Records provided.
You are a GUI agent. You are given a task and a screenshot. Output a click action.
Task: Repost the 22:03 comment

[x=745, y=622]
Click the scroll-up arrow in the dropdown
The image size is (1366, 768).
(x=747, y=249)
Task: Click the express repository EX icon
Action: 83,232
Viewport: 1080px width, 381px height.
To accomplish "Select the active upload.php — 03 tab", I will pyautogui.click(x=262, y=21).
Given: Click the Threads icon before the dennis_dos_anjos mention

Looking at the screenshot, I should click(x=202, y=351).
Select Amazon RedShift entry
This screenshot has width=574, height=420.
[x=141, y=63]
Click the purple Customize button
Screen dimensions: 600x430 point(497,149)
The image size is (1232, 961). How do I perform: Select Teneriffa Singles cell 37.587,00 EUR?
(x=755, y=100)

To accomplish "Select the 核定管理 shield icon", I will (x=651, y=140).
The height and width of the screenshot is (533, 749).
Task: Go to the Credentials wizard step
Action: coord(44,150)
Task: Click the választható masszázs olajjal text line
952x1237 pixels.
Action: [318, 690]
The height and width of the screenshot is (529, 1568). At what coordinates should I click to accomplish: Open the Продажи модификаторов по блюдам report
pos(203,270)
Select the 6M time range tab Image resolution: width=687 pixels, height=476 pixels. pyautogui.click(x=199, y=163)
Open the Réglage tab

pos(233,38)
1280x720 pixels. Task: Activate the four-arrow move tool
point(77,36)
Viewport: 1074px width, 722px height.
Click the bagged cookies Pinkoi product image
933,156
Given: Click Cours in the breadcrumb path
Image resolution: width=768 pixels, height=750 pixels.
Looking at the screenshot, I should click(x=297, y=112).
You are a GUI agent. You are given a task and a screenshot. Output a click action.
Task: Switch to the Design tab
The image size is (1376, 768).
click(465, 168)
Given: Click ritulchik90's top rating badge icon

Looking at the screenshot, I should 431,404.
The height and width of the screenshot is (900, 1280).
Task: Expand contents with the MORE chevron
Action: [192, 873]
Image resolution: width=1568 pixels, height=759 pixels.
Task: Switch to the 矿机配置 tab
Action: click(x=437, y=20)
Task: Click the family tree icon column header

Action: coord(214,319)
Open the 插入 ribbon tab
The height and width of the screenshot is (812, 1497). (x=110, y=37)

Activity.
Every line that holds the string "Viewport" must be copied from the records above.

Result of this task.
Viewport: 1080px width, 381px height.
Viewport: 1074px width, 722px height.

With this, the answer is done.